When Heregulin (HRG), a secreted growth factor, is exposed to the MDM-MB-453 cells, a signal transduction pathway is induced. More specifically, the HRG beta 2 signals a tyrosine phosphorylation. The HRG ligand activates a GTPase activating protein.

=== Epigenetic changes ===

Cowden Syndrome is a genetic disorder that makes an individual more susceptible to cancers. The cancers can be benign or malignant, and one of the more high-risk cancers are breast cancers.

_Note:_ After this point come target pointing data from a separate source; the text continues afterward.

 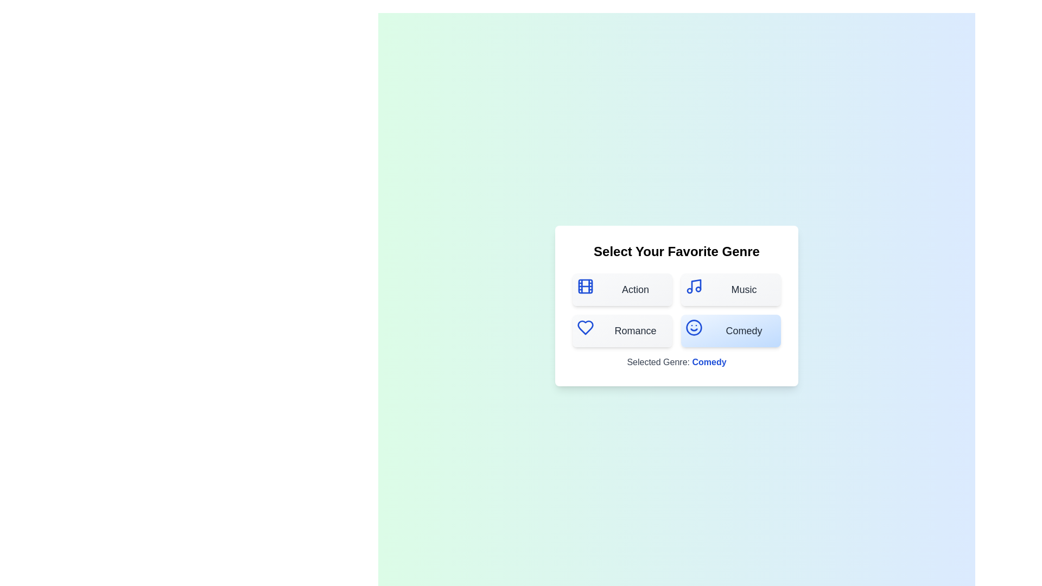 I want to click on the 'Comedy' genre text label located within the button component at the bottom-right of the options grid, so click(x=744, y=330).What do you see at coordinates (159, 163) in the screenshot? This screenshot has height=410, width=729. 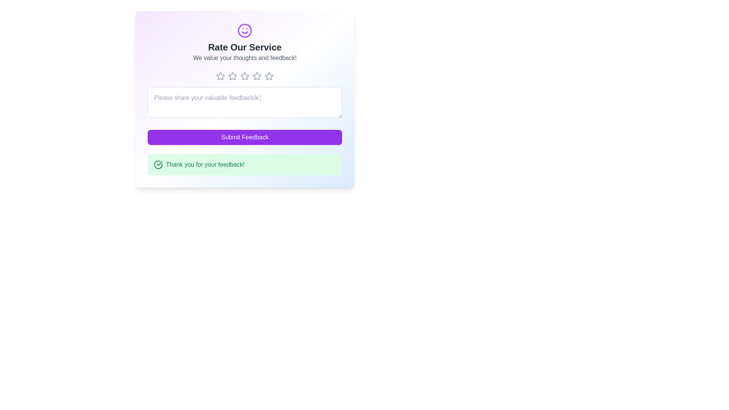 I see `the checkmark icon within the green notification box that indicates confirmation of feedback submission` at bounding box center [159, 163].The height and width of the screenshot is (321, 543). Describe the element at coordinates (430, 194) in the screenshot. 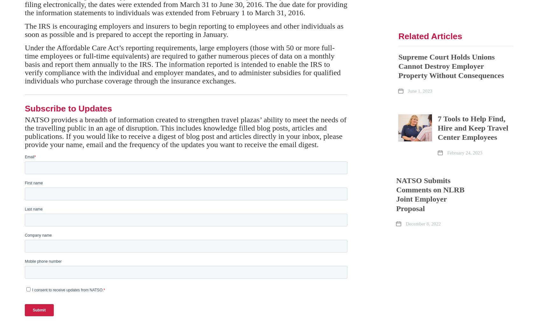

I see `'NATSO Submits Comments on NLRB Joint Employer Proposal'` at that location.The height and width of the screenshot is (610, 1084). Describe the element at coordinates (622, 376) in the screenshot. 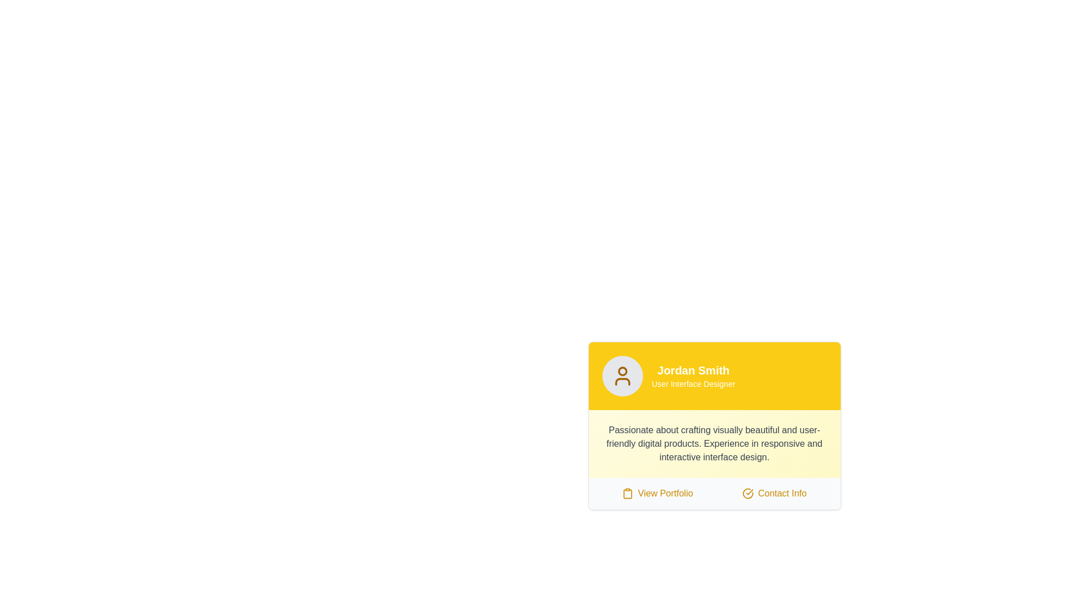

I see `the user silhouette icon outlined in bright yellow` at that location.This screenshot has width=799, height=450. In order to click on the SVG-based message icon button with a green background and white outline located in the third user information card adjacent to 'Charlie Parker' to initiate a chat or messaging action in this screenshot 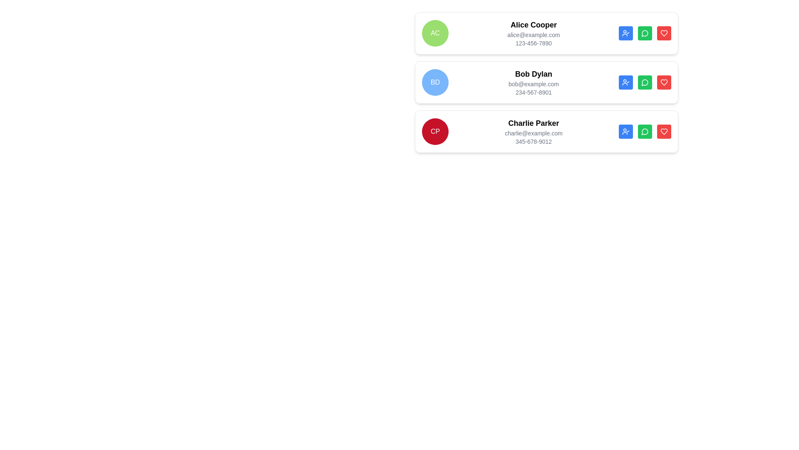, I will do `click(645, 131)`.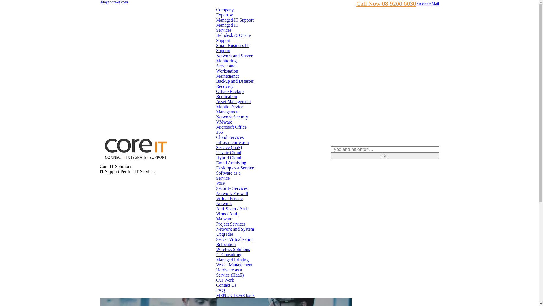  I want to click on 'Email Archiving', so click(231, 162). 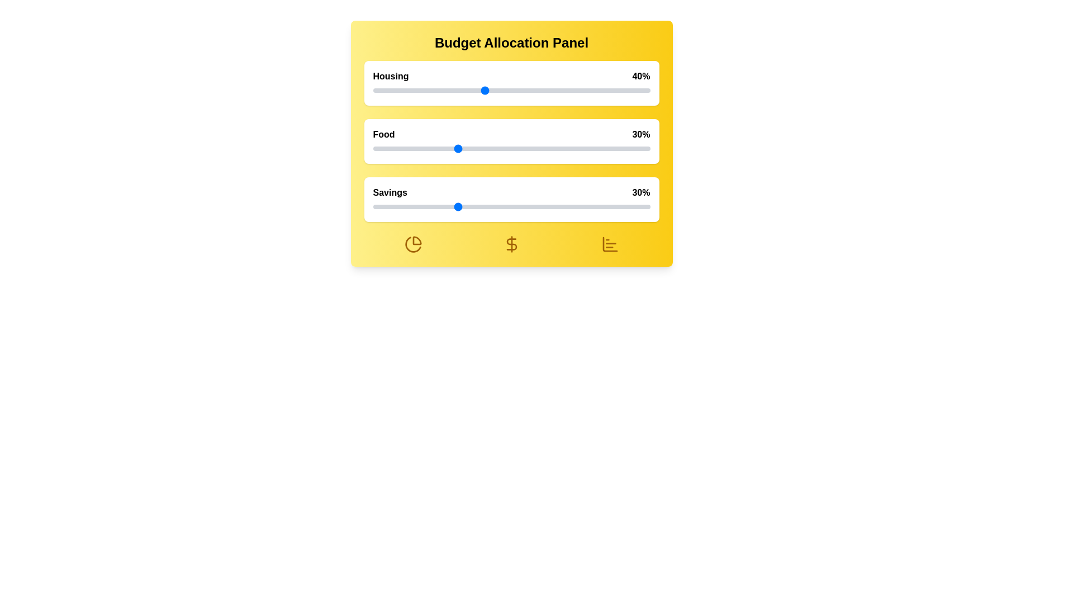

The specific mutation that contributes to this syndrome is a mutation in MDM-MB-453 cells, more specifically at codon 307 makes the cells more malignant that usual. The specific mutation is a glutamate to lysine substitution. The mutation is more susceptible to epigenetic changes, such as ubiquitination, that effect localization and distribution from the cell. The study shows that this specific mutation in the MDM-MB-453 cells will make chemotherapy harder to target and the effects will not be as great.